El presidente sabe que una vez levantadas las infinitas cuarentenas se producirá al menos un automóvil, y no cero automóviles, y a ese insólito fenómeno lo podemos llamar reactivación. Pero también sabe que para crecer sustentablemente (esa palabra sí que la aprendió), esto es, para ir un paso más allá de la corta reactivación, el cuarto gobierno peronista del siglo XXI está obligado a una revolución difícil y dolorosa: cambiar la composición clásica de la demanda agregada peronista a favor de las exportaciones y las inversiones para sostener el consumo. ¿Estamos hablando por enésima vez, esta vez en clave contable, de la agonía de la Argentina peronista?
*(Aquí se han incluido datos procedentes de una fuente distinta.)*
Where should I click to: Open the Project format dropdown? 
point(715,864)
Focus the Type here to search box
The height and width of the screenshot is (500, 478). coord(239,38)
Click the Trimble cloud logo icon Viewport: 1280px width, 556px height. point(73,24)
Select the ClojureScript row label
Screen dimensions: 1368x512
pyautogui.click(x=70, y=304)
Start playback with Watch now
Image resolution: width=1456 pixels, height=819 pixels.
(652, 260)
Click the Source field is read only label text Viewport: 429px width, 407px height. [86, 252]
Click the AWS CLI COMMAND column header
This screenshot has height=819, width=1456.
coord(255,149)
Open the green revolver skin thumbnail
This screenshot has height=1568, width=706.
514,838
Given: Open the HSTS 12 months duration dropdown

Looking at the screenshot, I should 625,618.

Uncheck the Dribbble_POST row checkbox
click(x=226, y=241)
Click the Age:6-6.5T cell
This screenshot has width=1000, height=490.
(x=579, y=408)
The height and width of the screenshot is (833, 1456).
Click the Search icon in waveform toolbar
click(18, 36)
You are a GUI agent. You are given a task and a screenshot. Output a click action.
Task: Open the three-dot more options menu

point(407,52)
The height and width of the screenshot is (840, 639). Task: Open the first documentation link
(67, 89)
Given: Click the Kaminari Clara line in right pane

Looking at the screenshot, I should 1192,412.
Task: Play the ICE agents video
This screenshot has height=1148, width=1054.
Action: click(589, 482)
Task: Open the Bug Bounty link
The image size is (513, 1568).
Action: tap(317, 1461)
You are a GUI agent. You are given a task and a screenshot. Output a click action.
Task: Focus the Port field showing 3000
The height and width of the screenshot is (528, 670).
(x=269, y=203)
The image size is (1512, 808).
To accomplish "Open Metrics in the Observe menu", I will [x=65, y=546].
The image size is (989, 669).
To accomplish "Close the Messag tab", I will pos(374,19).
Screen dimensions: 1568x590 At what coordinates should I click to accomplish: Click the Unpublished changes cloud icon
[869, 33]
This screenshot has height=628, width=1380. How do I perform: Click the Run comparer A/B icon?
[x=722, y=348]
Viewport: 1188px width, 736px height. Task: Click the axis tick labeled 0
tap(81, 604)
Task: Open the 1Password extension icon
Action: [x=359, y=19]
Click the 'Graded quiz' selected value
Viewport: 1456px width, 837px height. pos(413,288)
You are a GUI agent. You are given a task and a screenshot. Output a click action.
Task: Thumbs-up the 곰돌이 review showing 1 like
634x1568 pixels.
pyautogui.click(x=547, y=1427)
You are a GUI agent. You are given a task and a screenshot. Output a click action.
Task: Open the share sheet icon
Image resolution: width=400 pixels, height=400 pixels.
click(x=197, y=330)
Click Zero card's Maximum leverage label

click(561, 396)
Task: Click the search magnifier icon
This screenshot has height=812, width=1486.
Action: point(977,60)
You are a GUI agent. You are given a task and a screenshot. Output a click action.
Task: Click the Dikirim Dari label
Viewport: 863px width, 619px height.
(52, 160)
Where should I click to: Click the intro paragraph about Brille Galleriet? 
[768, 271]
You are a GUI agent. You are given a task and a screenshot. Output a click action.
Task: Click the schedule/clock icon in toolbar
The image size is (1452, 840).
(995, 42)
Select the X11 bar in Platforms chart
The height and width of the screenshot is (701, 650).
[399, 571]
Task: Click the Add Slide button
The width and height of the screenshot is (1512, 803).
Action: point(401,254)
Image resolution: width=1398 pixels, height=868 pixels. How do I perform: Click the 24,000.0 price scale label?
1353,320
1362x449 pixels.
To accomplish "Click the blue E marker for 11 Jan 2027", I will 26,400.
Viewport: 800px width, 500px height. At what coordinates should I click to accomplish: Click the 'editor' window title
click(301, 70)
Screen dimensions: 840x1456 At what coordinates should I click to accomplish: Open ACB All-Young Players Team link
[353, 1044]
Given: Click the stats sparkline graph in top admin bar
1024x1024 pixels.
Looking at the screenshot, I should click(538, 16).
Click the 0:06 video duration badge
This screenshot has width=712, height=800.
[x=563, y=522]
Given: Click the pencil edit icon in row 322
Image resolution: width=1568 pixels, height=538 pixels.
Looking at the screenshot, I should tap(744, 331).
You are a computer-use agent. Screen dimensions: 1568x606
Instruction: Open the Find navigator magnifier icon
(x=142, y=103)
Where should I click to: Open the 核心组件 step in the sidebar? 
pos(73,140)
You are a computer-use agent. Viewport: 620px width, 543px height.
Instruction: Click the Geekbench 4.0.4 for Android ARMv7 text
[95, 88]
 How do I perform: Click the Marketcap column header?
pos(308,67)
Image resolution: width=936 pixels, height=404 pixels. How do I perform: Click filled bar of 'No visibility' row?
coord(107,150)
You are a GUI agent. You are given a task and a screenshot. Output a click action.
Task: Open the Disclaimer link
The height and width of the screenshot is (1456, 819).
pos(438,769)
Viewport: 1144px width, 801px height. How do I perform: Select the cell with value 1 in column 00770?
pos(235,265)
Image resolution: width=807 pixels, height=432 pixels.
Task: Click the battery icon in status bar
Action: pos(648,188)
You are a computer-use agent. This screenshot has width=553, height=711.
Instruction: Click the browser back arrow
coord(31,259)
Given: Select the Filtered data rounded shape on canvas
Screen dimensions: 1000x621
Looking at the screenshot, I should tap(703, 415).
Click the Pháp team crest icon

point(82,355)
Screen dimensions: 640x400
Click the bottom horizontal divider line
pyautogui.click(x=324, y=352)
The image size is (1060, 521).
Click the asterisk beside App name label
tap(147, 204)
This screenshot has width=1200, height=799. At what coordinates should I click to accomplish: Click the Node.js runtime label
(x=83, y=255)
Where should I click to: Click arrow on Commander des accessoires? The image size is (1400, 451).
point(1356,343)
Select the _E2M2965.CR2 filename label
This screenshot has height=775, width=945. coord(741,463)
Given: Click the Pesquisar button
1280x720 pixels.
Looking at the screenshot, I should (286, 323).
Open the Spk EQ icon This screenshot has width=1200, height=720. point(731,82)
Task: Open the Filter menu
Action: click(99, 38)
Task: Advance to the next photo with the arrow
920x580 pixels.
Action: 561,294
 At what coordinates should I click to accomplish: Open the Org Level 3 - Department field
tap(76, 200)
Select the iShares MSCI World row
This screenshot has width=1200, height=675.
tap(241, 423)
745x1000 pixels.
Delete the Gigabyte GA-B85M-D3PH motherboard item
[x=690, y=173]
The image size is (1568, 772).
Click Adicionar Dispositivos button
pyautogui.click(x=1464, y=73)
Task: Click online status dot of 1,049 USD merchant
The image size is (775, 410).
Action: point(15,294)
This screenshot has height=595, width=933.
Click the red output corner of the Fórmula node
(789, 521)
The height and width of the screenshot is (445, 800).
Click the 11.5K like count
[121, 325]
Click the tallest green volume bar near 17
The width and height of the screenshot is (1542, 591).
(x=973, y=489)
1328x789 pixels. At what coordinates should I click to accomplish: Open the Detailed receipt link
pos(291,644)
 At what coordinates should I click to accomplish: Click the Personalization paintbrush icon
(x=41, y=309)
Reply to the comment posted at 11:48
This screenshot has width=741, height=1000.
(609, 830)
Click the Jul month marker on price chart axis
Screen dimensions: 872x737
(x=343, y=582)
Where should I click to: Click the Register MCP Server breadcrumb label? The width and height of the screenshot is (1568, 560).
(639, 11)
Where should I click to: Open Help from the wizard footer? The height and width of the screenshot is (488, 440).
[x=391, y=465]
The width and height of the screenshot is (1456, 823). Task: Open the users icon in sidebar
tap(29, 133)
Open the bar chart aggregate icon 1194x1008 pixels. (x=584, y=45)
Las dos agendas implican el tránsito por un campo minado, no por el campo florido de la felicidad popular. Y son agendas que implican una economía más abierta y menos estatal, eso que revuelve las entrañas de la tradición peronista y remueve su arquitectura original. ¿Podrá Alberto Fernández incorporarlas como parte de su razón de gobernante, incluso dando marcha atrás de algunas de sus decisiones originales? Y más importante: ¿podrá la razón de la jefa radicalizada «dejar hacer», esperando con paciencia una oportunidad política que puede no llegar nunca? Dice Fernando Henrique Cardoso que cuando esperamos lo inevitable ocurre lo inesperado, pero si tengo que imaginar una Cristina para las coyunturas críticas que vienen, acuden a mi mente dos figuras: una es la Cristina de las iniciativas huracanadas que trastocan el mapa político y que, por la propia naturaleza de su poder, perturban al gobierno y lo desvían de su complicada rutina; la segunda figura, si se me permite la analogía literaria, es el Antonio Conselheiro de La guerra del fin del mundo, la mejor novela de Mario Vargas Llosa, ese Antonio Conselheiro que encabezó una guerra heroica contra los poderosos en defensa de los principios del Buen Jesús.
Cualquiera sea la Cristina que nos depare el futuro, nada será fácil para el gobierno de Alberto Fernández.
Publicado en Nueva Sociedad en junio de 2020.